What is needed: The answer is to be an exact copy of the lines below running from the line with "Click the search magnifier icon in header" down to the line with "Select the メイ katakana given name field", both ends included, and nothing more.

Excerpts from a dataset:
• • •

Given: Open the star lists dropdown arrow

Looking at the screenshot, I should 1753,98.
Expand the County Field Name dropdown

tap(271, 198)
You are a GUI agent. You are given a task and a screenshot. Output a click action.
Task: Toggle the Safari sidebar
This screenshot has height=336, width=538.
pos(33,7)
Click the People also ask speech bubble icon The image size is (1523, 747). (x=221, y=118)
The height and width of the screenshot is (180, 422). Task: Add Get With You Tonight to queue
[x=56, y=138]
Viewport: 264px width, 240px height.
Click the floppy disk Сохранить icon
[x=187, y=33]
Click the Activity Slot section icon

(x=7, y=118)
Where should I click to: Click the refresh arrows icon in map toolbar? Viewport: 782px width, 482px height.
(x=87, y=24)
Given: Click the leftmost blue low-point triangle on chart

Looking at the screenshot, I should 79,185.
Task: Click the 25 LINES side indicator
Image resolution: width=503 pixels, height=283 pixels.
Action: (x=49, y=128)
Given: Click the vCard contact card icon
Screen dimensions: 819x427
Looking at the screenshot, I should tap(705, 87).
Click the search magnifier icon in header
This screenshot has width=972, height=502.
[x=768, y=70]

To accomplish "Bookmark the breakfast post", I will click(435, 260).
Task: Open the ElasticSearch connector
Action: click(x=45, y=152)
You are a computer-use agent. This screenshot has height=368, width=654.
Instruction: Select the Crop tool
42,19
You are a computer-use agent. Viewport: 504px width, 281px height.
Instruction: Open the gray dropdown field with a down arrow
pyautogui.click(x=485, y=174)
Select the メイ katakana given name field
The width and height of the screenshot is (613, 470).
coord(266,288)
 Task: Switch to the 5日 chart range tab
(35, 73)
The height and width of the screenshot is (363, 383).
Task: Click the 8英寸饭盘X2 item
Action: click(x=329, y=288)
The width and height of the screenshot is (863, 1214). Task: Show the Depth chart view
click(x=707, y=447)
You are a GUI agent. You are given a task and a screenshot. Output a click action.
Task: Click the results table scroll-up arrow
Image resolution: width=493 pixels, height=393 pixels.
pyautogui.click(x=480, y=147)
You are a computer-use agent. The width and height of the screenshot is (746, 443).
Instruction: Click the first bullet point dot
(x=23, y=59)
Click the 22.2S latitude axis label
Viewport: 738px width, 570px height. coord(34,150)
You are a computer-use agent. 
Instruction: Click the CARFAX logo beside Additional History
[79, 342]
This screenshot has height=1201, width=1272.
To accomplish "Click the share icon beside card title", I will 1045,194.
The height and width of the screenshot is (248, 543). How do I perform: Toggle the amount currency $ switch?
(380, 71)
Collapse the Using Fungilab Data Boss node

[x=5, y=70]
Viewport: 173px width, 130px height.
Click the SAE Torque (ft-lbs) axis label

• • •

Written response:
Click the search magnifier icon in header
This screenshot has width=972, height=502.
[x=768, y=70]

To accomplish "Bookmark the breakfast post", I will click(435, 260).
Task: Open the ElasticSearch connector
Action: click(x=45, y=152)
You are a computer-use agent. This screenshot has height=368, width=654.
Instruction: Select the Crop tool
42,19
You are a computer-use agent. Viewport: 504px width, 281px height.
Instruction: Open the gray dropdown field with a down arrow
pyautogui.click(x=485, y=174)
Select the メイ katakana given name field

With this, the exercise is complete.